Silver is used in tiny amounts in a multitude of industrial applications. Consequently, if the price rises its usage will not diminish significantly. Furthermore, the low price of silver for many years has meant that no one has searched for substitutes. That means industry must have it or go out of business. Silver analyst Theodore Butler has postulated that the growing tightness in supply will eventually boil over into an industrial panic where silver users must have the silver at any price.
The gradual education of investors to silver’s numerous bullish aspects has led to increased buying. This dramatic upsurge in silver purchases has meant record demand for silver coins and bars from the U.S. Mint and elsewhere. All around the world silver is being hoarded and stashed away as a hedge against reckless money creation and for its potential to make a gargantuan profit. People who learned about silver early are already up 800% and the most bullish arguments for silver have yet to unfold.
On top of the record demand for silver and a seeming shortage comes another astonishing argument first uncovered by Mr. Butler. A short position exists in silver futures that is much larger than any other commodity. More than half of annual silver production has been sold short. This short selling has been concentrated in a few hands (JPMorgan, etc.). This short position has suppressed the price of silver for many years. The law of supply and demand tells us that an artificially low price reduces supply and increases demand. That explains the signs of a silver shortage that are now cropping up. Inevitably, if the free market price is held down a shortage must arise.

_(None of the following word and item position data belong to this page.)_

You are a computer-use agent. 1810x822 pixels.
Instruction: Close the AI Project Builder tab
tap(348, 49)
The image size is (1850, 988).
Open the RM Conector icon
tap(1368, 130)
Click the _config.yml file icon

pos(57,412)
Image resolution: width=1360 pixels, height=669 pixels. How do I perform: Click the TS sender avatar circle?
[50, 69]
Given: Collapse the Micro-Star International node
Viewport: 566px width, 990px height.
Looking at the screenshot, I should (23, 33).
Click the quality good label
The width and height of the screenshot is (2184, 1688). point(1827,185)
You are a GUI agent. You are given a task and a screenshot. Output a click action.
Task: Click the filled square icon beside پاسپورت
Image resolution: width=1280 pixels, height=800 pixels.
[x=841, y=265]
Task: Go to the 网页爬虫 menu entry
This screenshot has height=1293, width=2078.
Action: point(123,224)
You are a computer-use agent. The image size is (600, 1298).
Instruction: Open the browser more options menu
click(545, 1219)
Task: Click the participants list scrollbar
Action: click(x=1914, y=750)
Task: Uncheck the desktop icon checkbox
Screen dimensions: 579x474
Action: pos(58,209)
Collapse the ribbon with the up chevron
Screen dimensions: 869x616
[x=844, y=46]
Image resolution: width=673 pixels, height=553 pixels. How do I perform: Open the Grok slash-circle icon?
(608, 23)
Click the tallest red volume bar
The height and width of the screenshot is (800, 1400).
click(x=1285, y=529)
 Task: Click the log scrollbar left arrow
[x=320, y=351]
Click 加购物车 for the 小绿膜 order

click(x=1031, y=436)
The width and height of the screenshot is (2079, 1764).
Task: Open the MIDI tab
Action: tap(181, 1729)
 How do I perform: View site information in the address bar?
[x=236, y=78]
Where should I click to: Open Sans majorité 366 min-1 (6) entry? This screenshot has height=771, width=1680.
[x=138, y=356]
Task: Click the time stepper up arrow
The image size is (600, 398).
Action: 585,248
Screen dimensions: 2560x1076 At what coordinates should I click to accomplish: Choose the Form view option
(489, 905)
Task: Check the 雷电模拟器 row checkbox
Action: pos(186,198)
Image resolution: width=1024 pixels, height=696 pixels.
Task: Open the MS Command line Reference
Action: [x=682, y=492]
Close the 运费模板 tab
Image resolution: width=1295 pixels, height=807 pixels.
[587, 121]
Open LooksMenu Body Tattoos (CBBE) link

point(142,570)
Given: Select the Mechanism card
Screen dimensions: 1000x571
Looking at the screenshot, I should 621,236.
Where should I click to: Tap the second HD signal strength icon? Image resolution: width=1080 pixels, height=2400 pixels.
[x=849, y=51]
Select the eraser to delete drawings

A shortage that drives up the price would force many of the shorts to buy back their paper silver contracts and further impact prices. It would cause industrial users to double down on their silver buying. It would attract hoards of new silver investors. However, this inevitable shortage is not absolutely necessary. The Commodity Futures Trading Commission which has been investigating silver for 3 ½ years could act to curtail the concentrated short selling. This would be extremely bullish. The big short would have to reduce its short position and most importantly couldn’t go short in the future. Ted Butler used to say that silver is an atomic bomb on top of a hydrogen bomb on top of a neutron bomb. The best thing about the silver story is that the price has yet to reflect these powerfully bullish sentiments. Given all this how can you not buy silver?